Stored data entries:
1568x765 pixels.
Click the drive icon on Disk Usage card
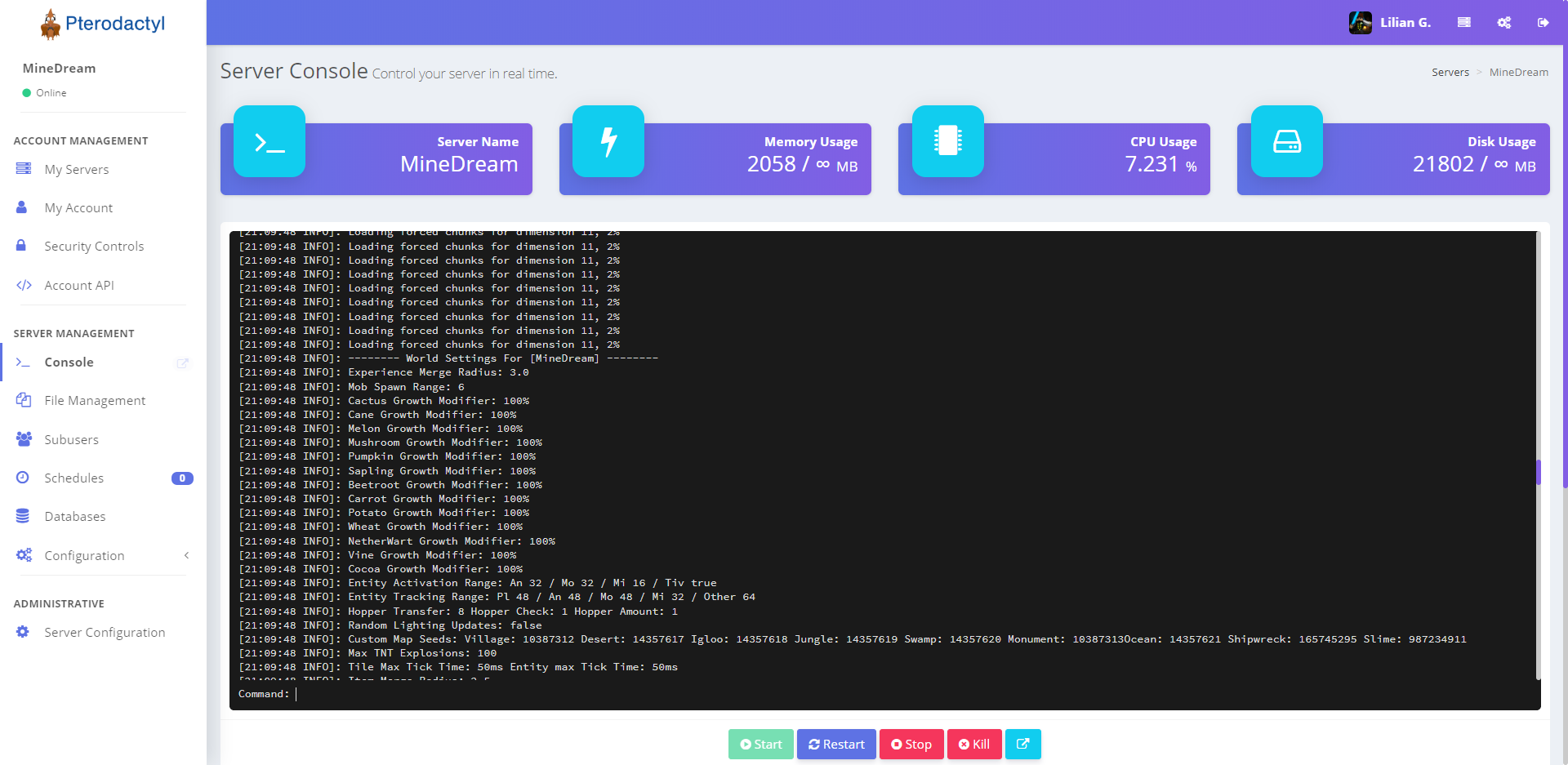pos(1286,142)
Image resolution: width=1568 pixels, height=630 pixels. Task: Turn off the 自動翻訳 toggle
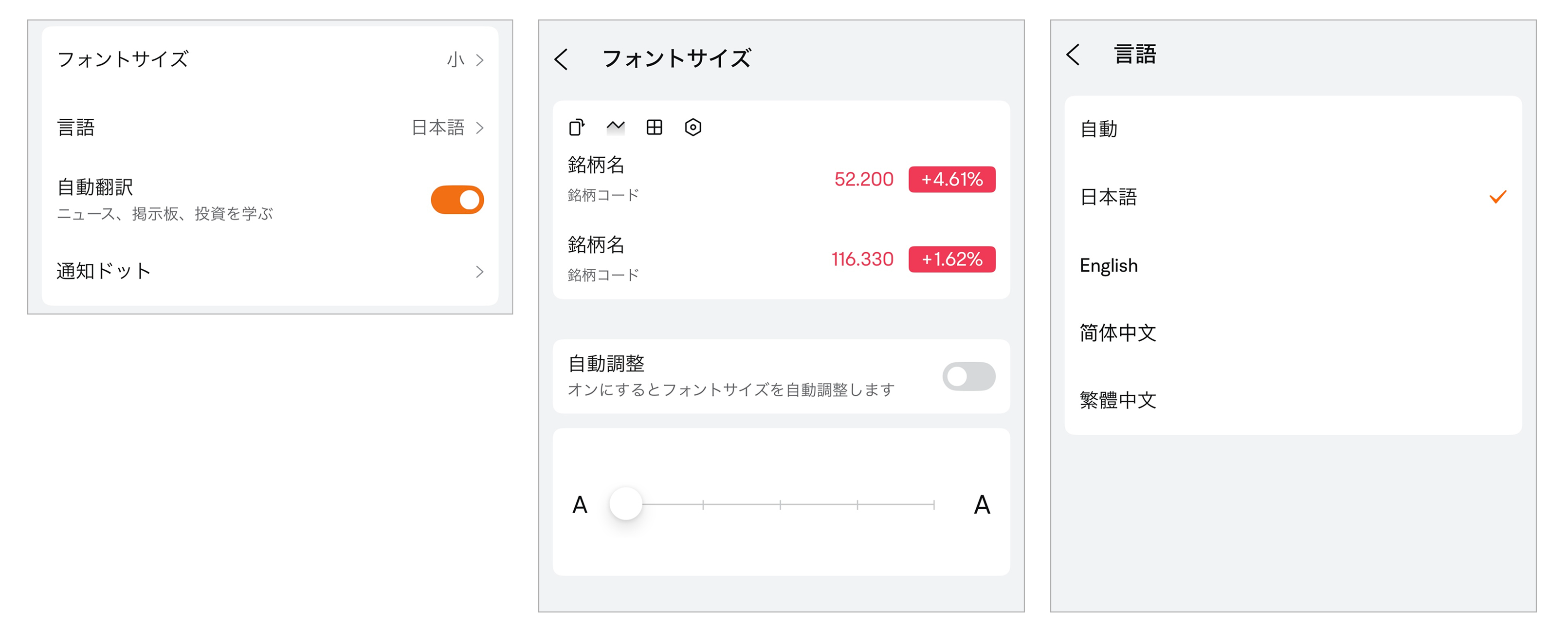tap(457, 200)
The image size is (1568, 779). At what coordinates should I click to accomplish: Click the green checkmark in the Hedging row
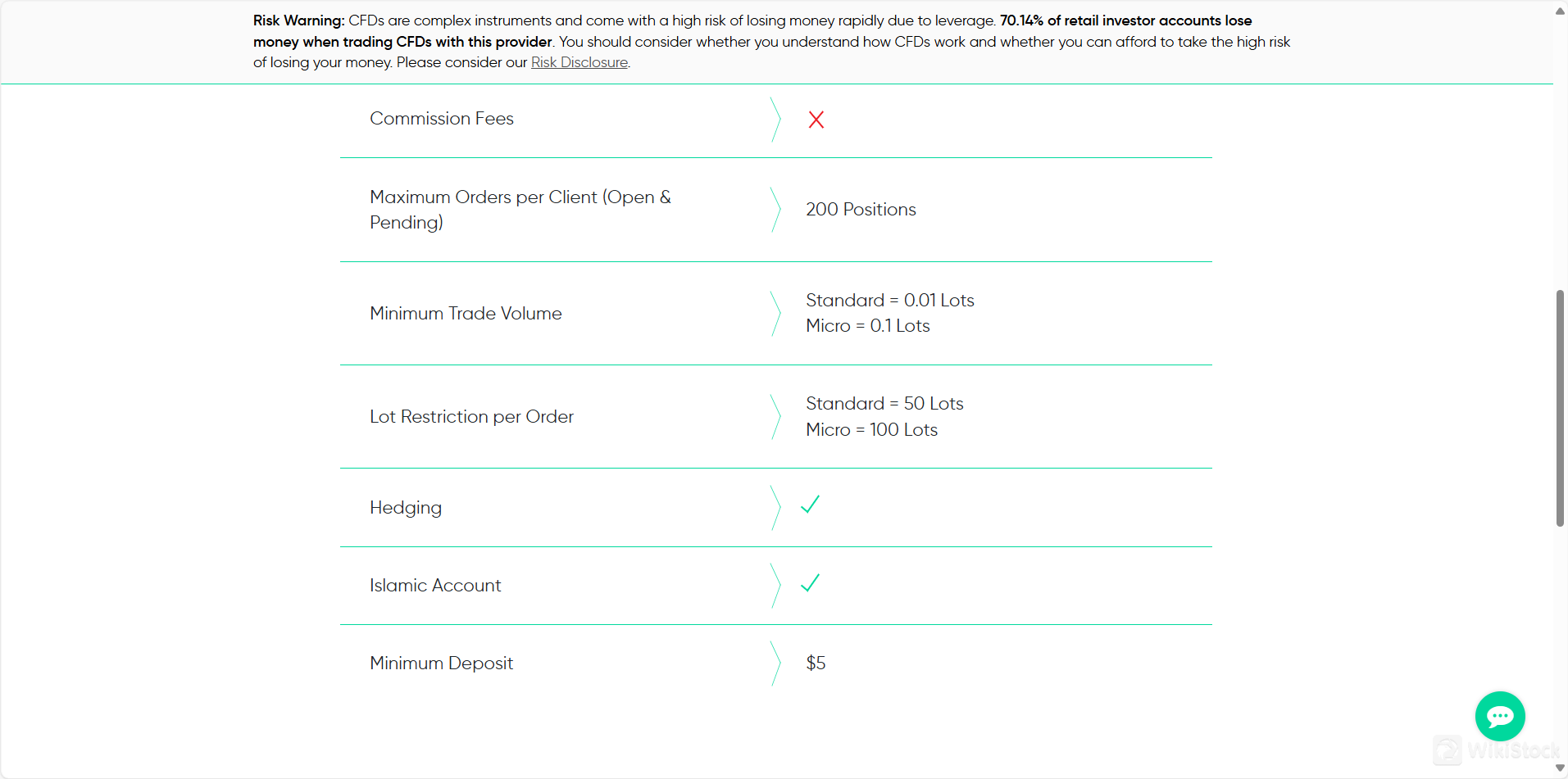810,505
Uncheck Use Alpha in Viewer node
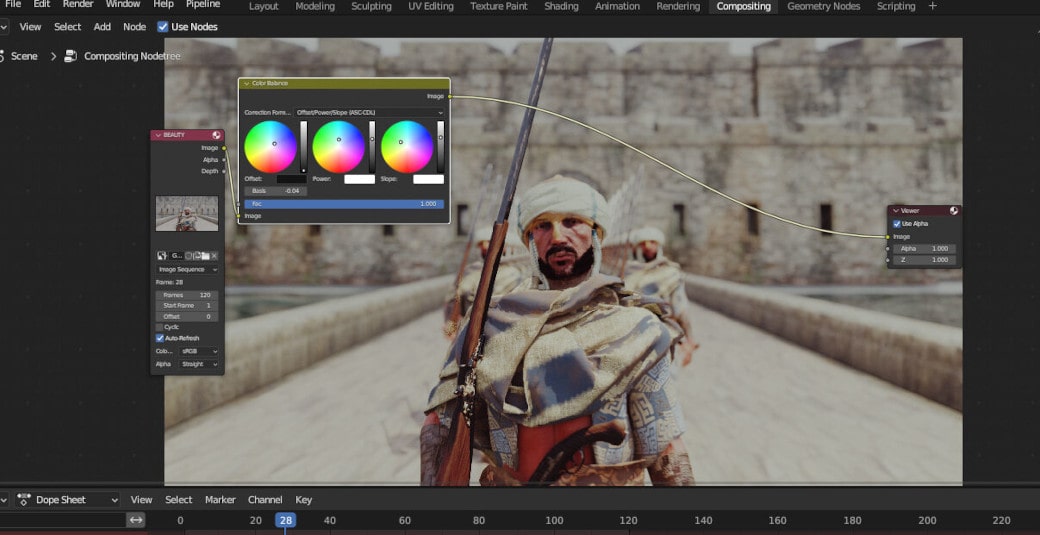The height and width of the screenshot is (535, 1040). [x=896, y=224]
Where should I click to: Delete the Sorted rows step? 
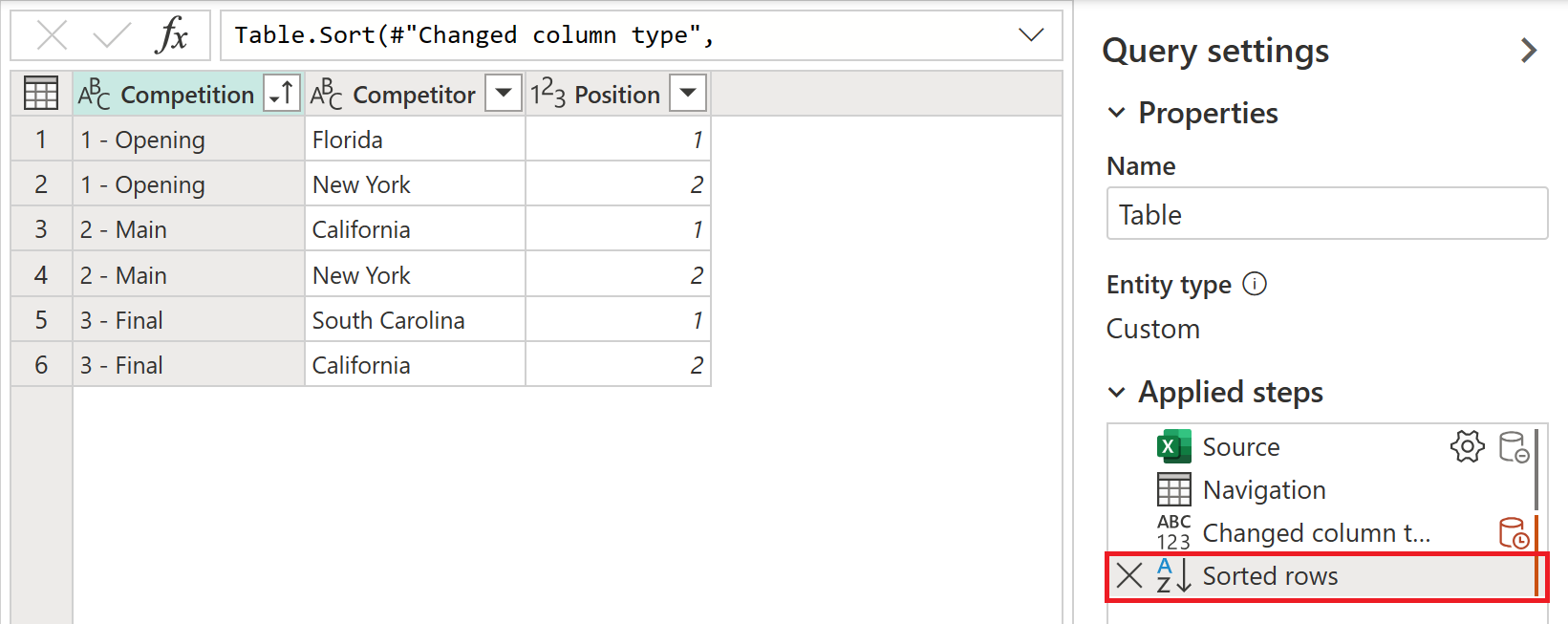click(x=1129, y=575)
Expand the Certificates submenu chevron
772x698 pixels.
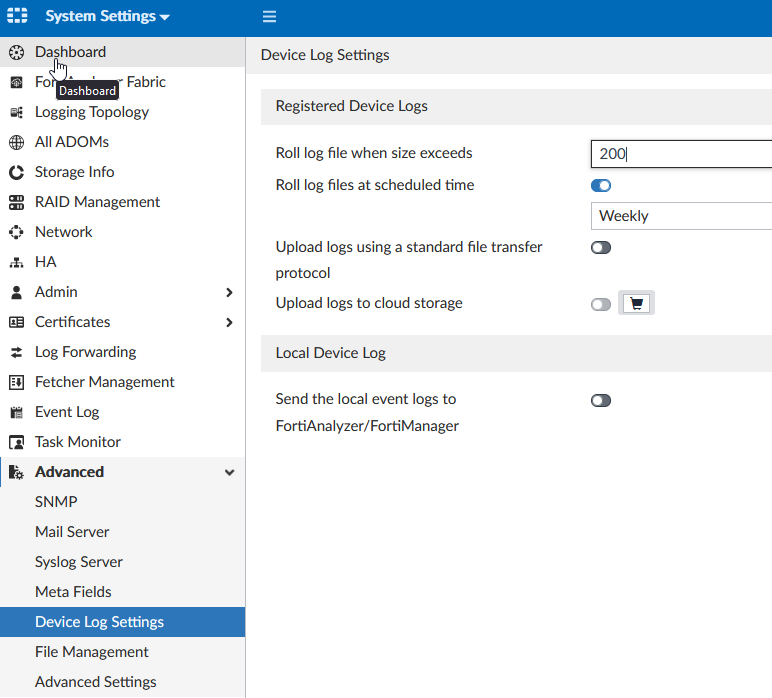point(229,322)
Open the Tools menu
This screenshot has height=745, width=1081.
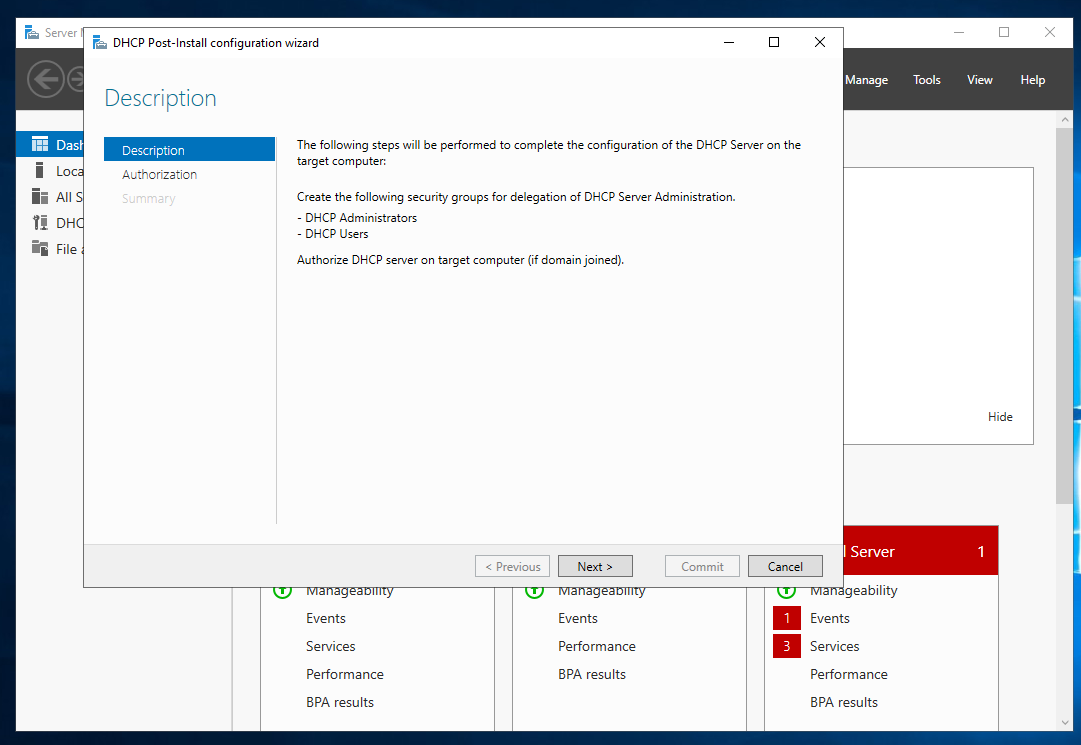pos(926,80)
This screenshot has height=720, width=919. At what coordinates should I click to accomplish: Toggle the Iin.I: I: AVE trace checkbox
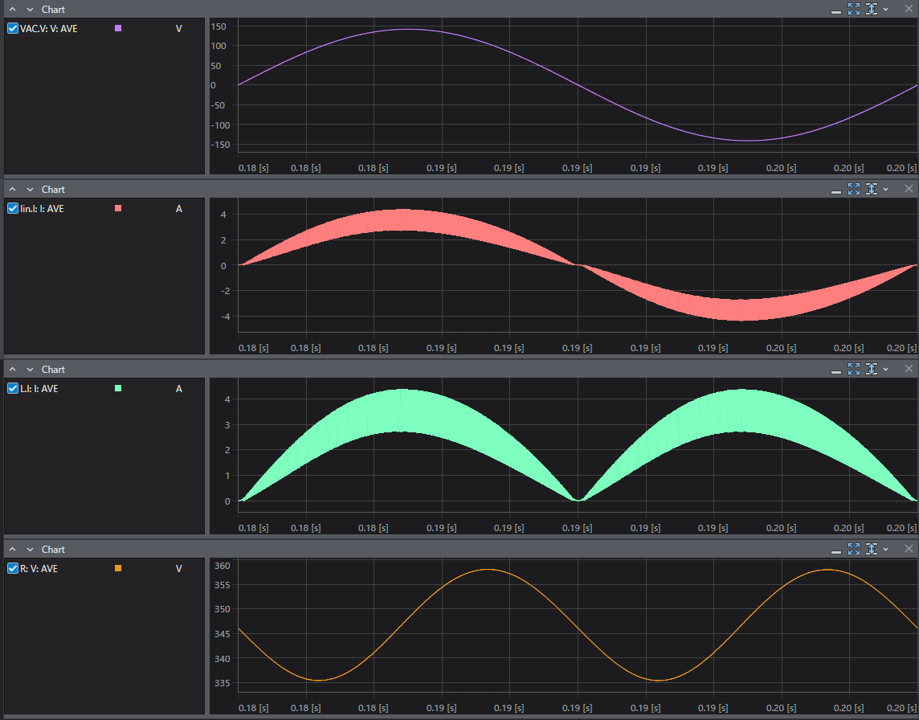coord(13,209)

WHAT TO DO: All lines above must be repeated exactly, and the pictures must be omitted.

TASK OUTPUT:
1568x765 pixels.
Click the drive icon on Disk Usage card
pos(1286,142)
Image resolution: width=1568 pixels, height=630 pixels. Task: Turn off the 自動翻訳 toggle
tap(457, 200)
The image size is (1568, 779). At what coordinates should I click to accomplish: Click the green checkmark in the Hedging row
810,505
Uncheck Use Alpha in Viewer node
The height and width of the screenshot is (535, 1040). [x=896, y=224]
Where should I click to: Delete the Sorted rows step? 
click(x=1129, y=575)
Expand the Certificates submenu chevron
772x698 pixels.
point(229,322)
Open the Tools menu
This screenshot has height=745, width=1081.
pos(926,80)
This screenshot has height=720, width=919. At what coordinates should I click to accomplish: Toggle the Iin.I: I: AVE trace checkbox
coord(13,209)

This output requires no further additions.